- _Work task_:
Apart from the images, reproduce every record word for word.

=== Information given ===

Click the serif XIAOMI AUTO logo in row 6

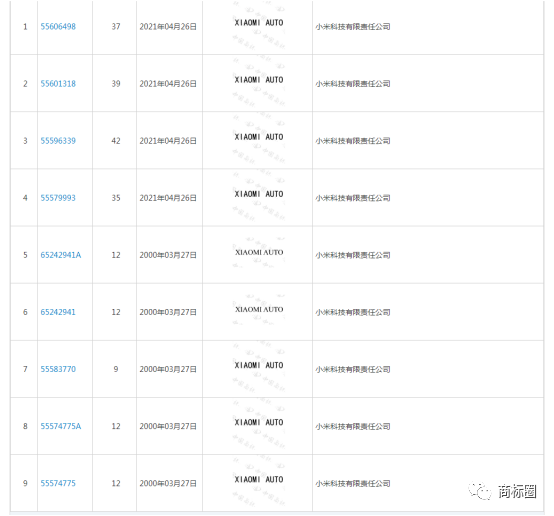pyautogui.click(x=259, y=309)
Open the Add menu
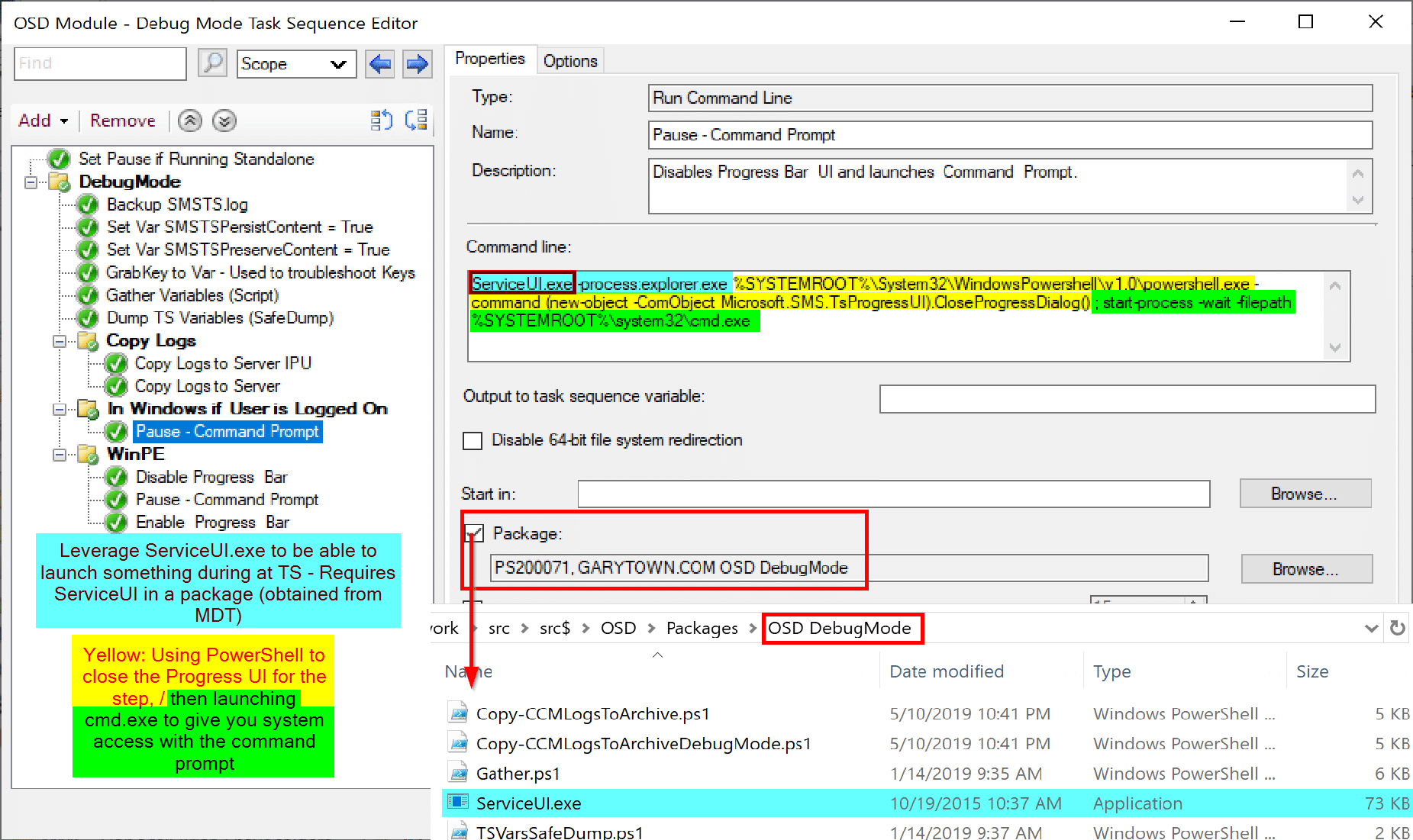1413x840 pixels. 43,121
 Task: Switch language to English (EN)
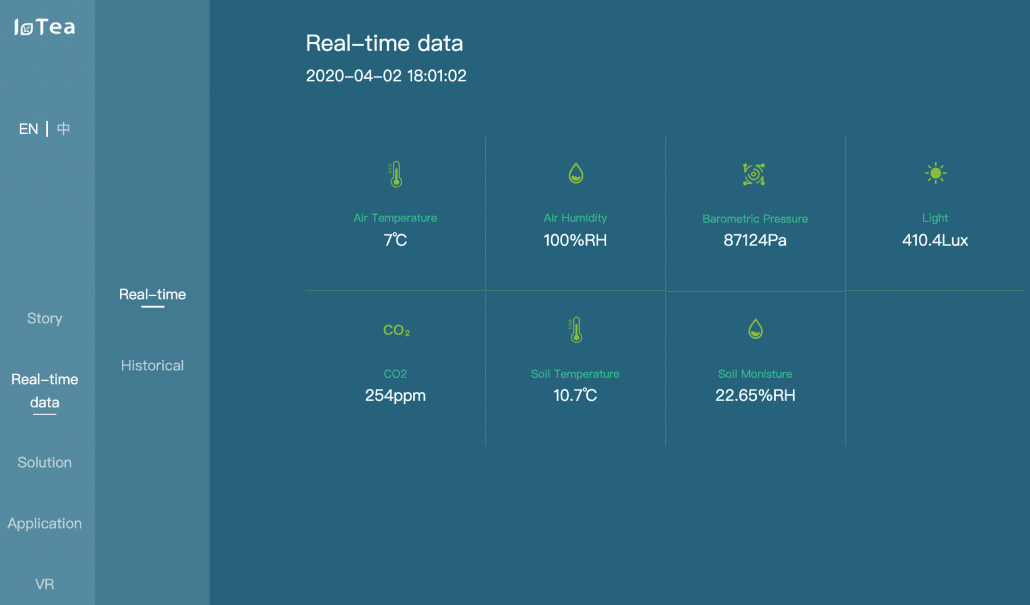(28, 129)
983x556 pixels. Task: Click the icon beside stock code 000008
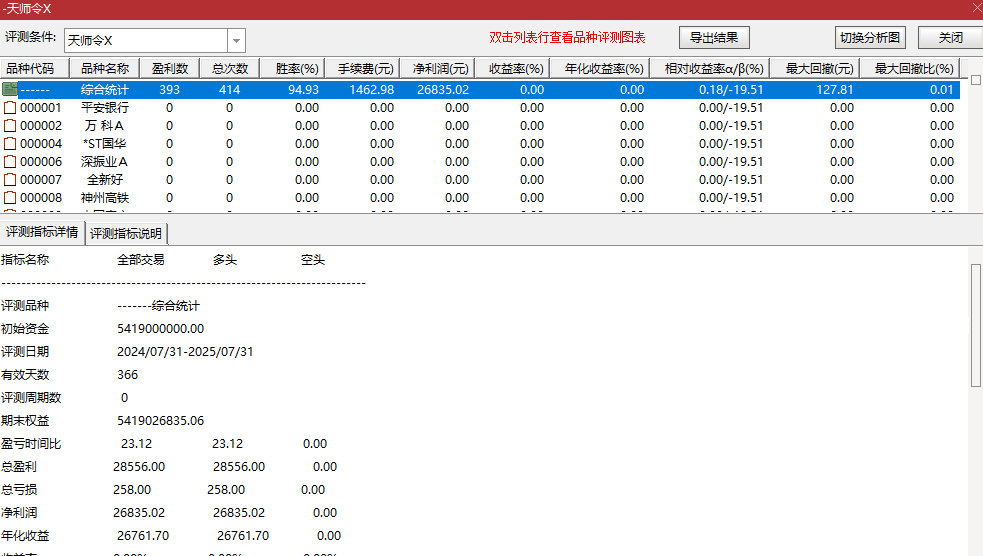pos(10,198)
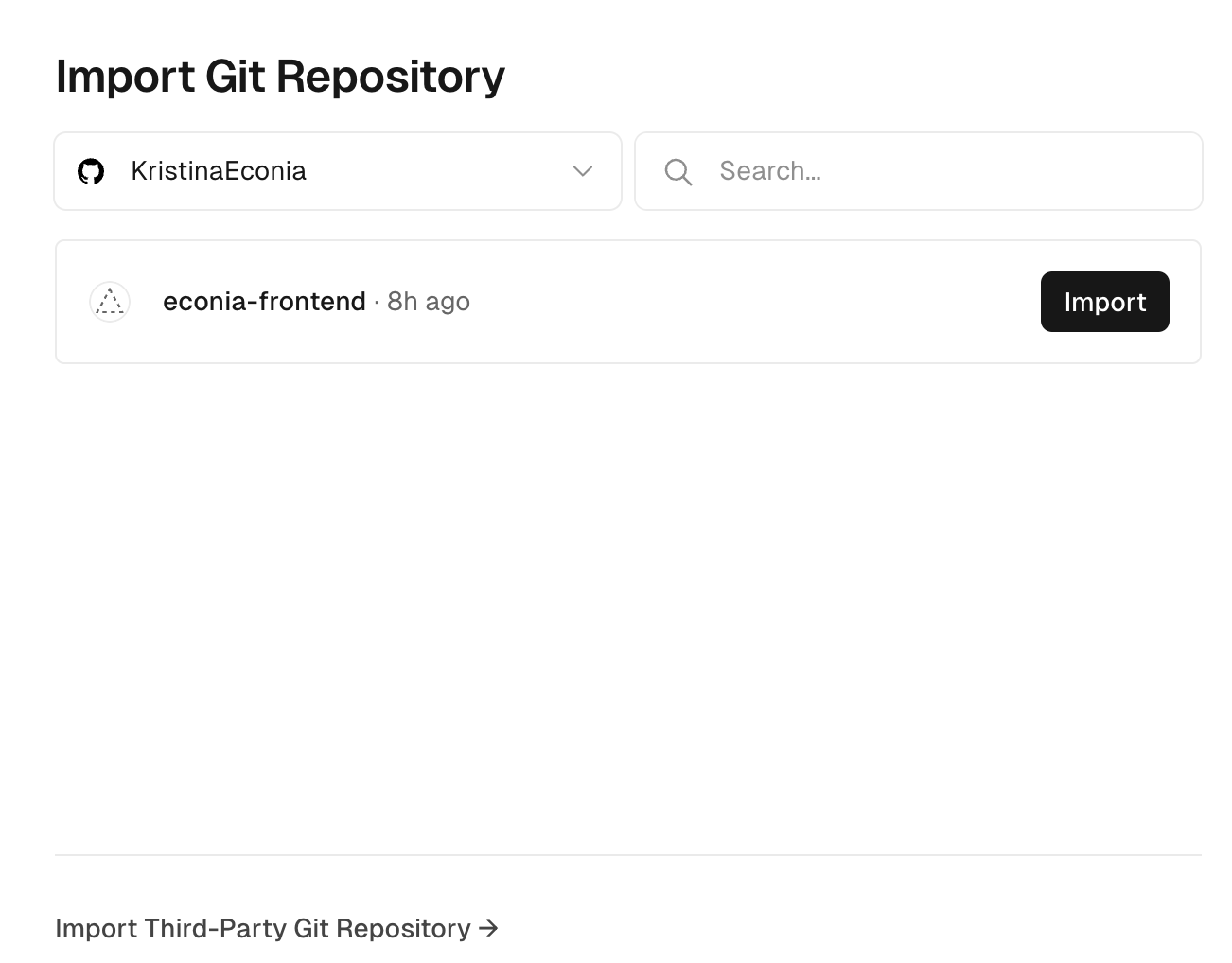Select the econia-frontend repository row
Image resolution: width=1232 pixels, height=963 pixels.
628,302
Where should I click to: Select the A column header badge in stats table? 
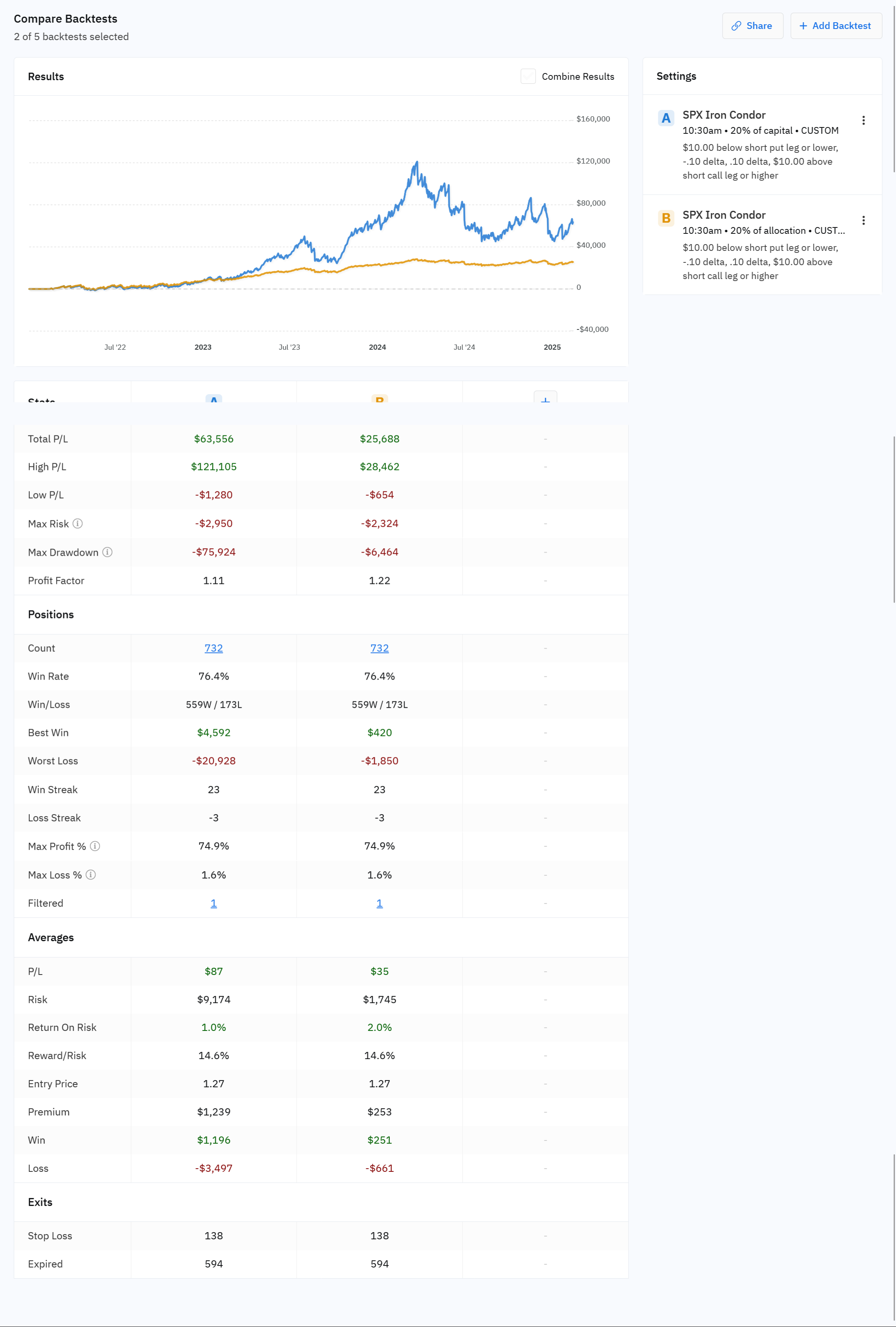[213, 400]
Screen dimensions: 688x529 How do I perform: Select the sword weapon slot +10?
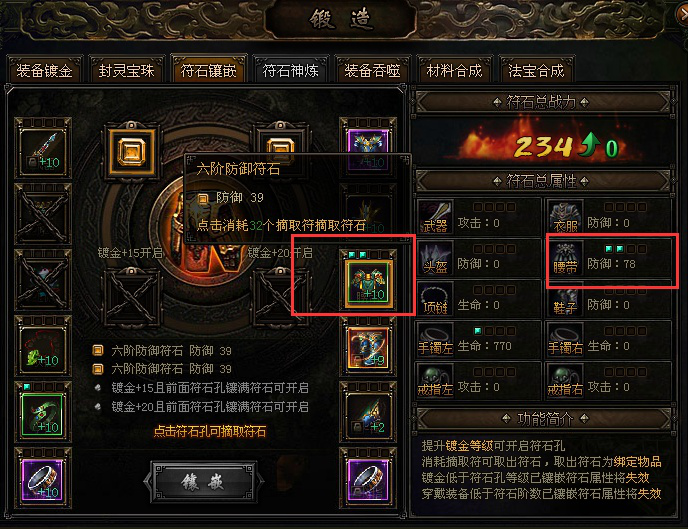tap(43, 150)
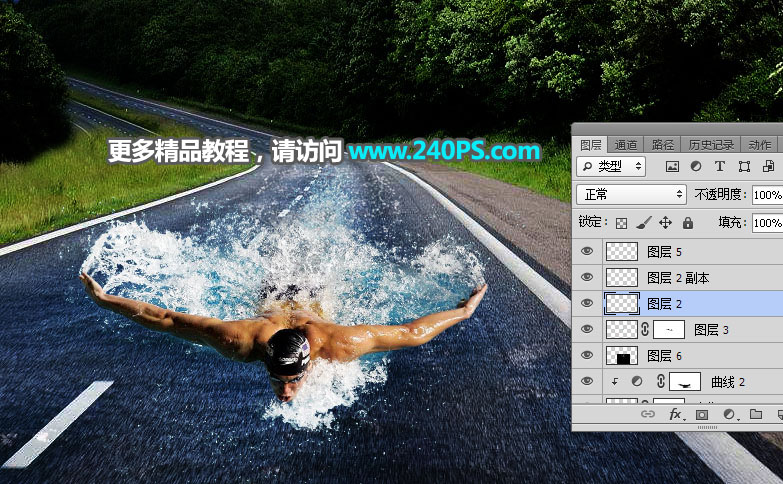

===

- _Answer to the exercise_:
Click the serif XIAOMI AUTO logo in row 6

pyautogui.click(x=259, y=309)
Open the Add menu
1413x840 pixels. 43,121
 Task: Switch language to English (EN)
(28, 129)
983x556 pixels. Task: Click the icon beside stock code 000008
pos(10,198)
Select the econia-frontend repository row
Image resolution: width=1232 pixels, height=963 pixels.
628,302
Where should I click to: Select the A column header badge in stats table? 
[213, 400]
Screen dimensions: 688x529 How do I perform: Select the sword weapon slot +10?
tap(43, 150)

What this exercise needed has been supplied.